PASSAGE GIVEN -
================

51. N-Queens
The n-queens puzzle is the problem of placing n
queens on an n x n
chessboard such that no two queens attack each other.
Given an integer n
, return all distinct solutions to the n-queens puzzle.
Each solution contains a distinct board configuration of the n-queens' placement, where 'Q'
and '.'
both indicate a queen and an empty space, respectively.
Example 1:

Input: n = 4 Output: [[".Q..","...Q","Q...","..Q."],["..Q.","Q...","...Q",".Q.."]] Explanation: There exist two distinct solutions to the 4-queens puzzle as shown above
Example 2:
Input: n = 1 Output: [["Q"]]
Constraints:
1 <= n <= 9
Rust Solution
struct Solution;
impl Solution {
fn solve_n_queens(n: i32) -> Vec<Vec<String>> {
let n = n as usize;
let mut queens: Vec<u32> = vec![];
let mut res = vec![];
let mut column: u32 = 0;
let mut diagonal1: u32 = 0;
let mut diagonal2: u32 = 0;
Self::dfs(
0,
&mut queens,
&mut column,
&mut diagonal1,
&mut diagonal2,
&mut res,
n,
);
res
}
fn dfs(
i: usize,
queens: &mut Vec<u32>,
column: &mut u32,
diagonal1: &mut u32,
diagonal2: &mut u32,
all: &mut Vec<Vec<String>>,
n: usize,
) {
if i == n {
let solution = queens
.iter()

================

DATA -
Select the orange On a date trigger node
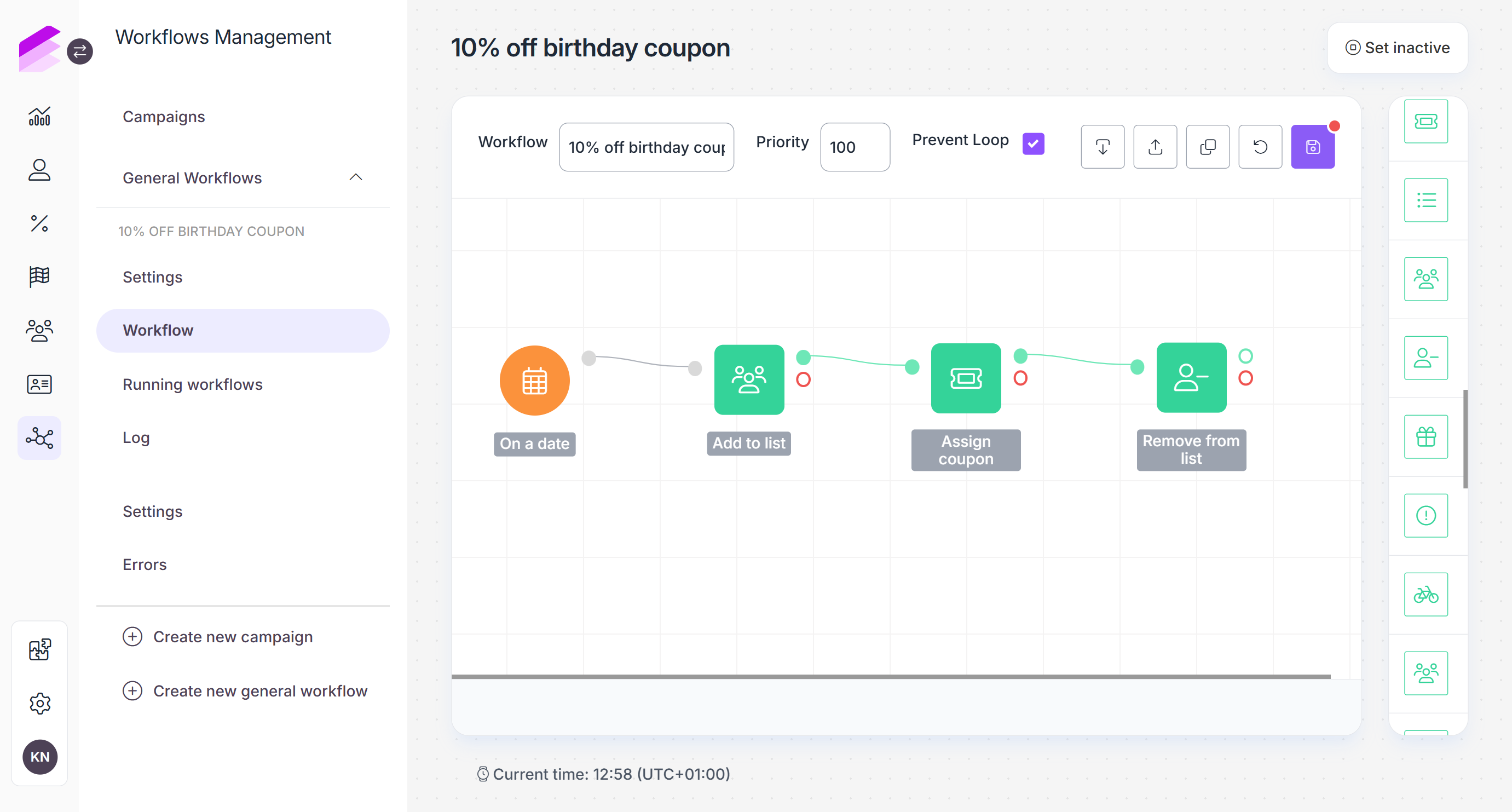Image resolution: width=1512 pixels, height=812 pixels. click(x=534, y=381)
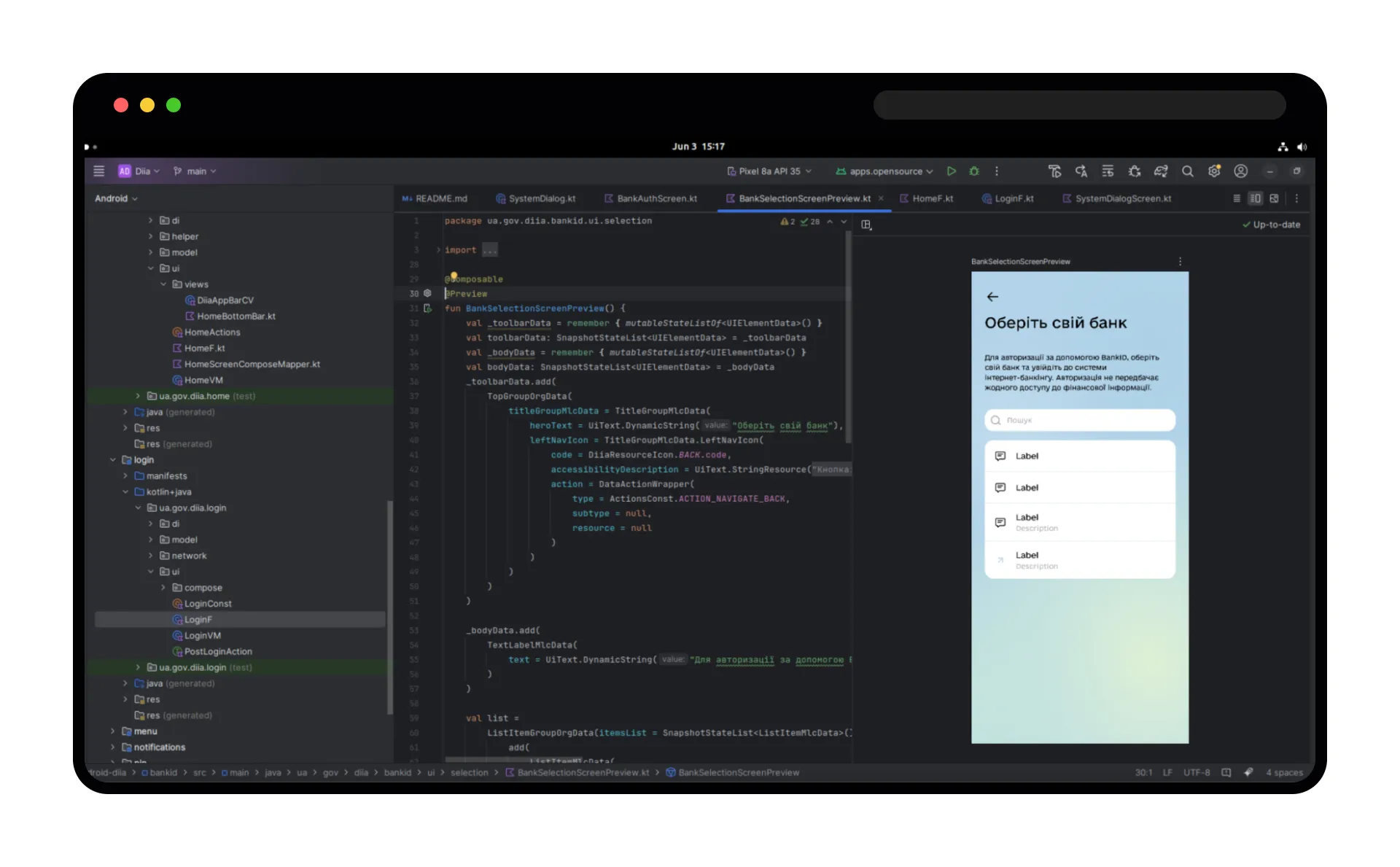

================

WHAT YOU SHOULD DO -
Reproduce the N-Queens page word for word, starting at "51. N-Queens" and ending at "empty space, respectively.". The lines are separate material with no connection to the N-Queens page.

SOLUTION -
51. N-Queens
The n-queens puzzle is the problem of placing n
queens on an n x n
chessboard such that no two queens attack each other.
Given an integer n
, return all distinct solutions to the n-queens puzzle.
Each solution contains a distinct board configuration of the n-queens' placement, where 'Q'
and '.'
both indicate a queen and an empty space, respectively.